Indikasi Operasional Tanpa Izin Resmi
Di sisi lain, penyitaan ini berkaitan dengan dugaan aktivitas tambang tanpa izin yang dilakukan melalui PT AKT. Penyidik menyebut perusahaan tetap beroperasi meskipun izin Perjanjian Karya Pengusahaan Pertambangan Batubara telah dicabut sejak 2017.
Kegiatan penambangan berlangsung di Kabupaten Murung Raya, Kalimantan Tengah. Aktivitas ini masuk dalam periode panjang yang kini menjadi fokus penyidikan.
Sementara itu, laporan Satuan Tugas Penertiban Kawasan Hutan mencatat adanya denda administratif sebesar Rp 4,2 triliun.

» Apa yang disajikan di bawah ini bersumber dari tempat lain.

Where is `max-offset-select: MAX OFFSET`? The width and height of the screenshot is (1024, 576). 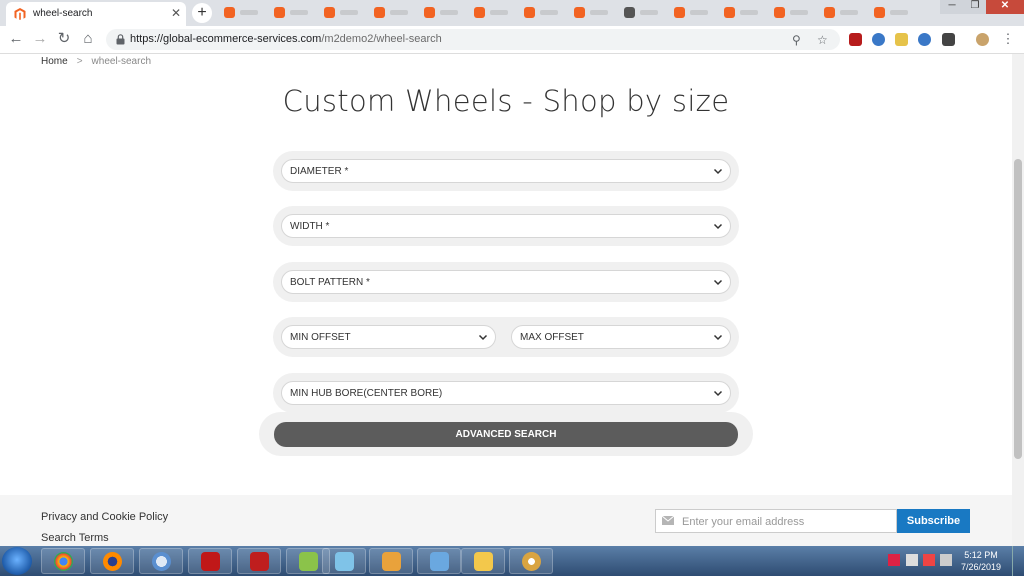
max-offset-select: MAX OFFSET is located at coordinates (621, 337).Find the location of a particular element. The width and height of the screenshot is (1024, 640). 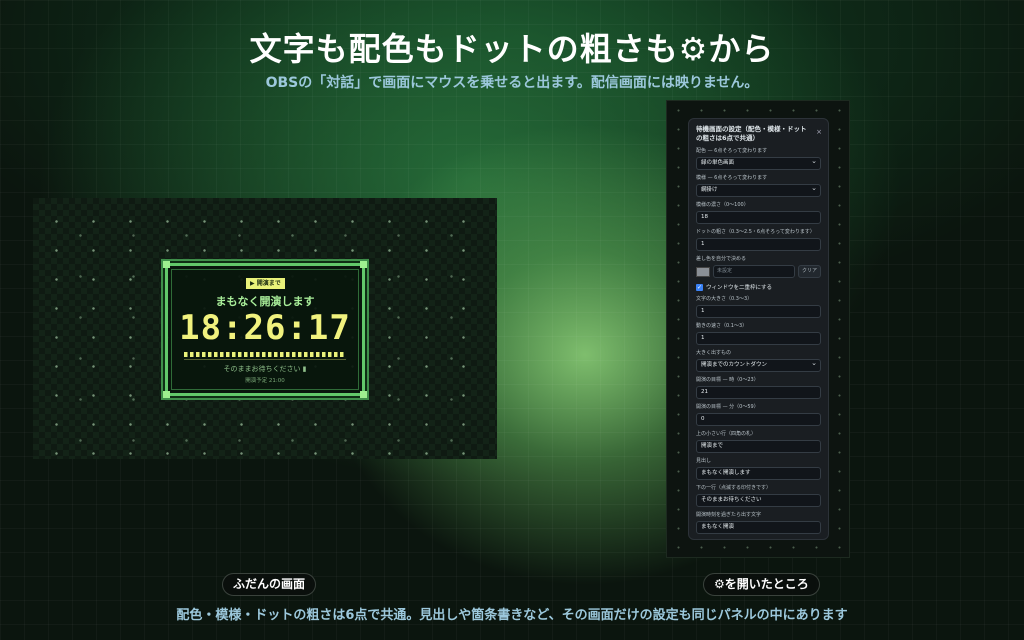

heading-input: まもなく開演します is located at coordinates (758, 474).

Namun, hingga kini kewajiban tersebut belum dipenuhi oleh pihak perusahaan.
Penyidikan Meluas ke Dugaan Keterlibatan Pihak Lain
Tak berhenti di situ, penyidik juga mendalami kemungkinan keterlibatan penyelenggara negara dalam praktik tersebut. Hingga kini, lebih dari 25 saksi telah diperiksa, termasuk sejumlah ahli dan auditor.

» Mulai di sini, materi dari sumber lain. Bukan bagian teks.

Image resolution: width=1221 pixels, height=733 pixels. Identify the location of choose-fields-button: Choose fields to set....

Juru Bicara Satgas PKH, Barita Simanjuntak, menegaskan proses penagihan denda tetap berjalan terpisah dari proses pidana.
“Yang pasti jumlahnya akan signifikan, lebih dari denda yang ditagihkan,” kata Barita.
Pada saat yang sama, aparat juga menghitung potensi kerugian negara yang timbul dari aktivitas tambang tersebut. Nilainya diperkirakan melampaui denda administratif yang telah ditetapkan sebelumnya.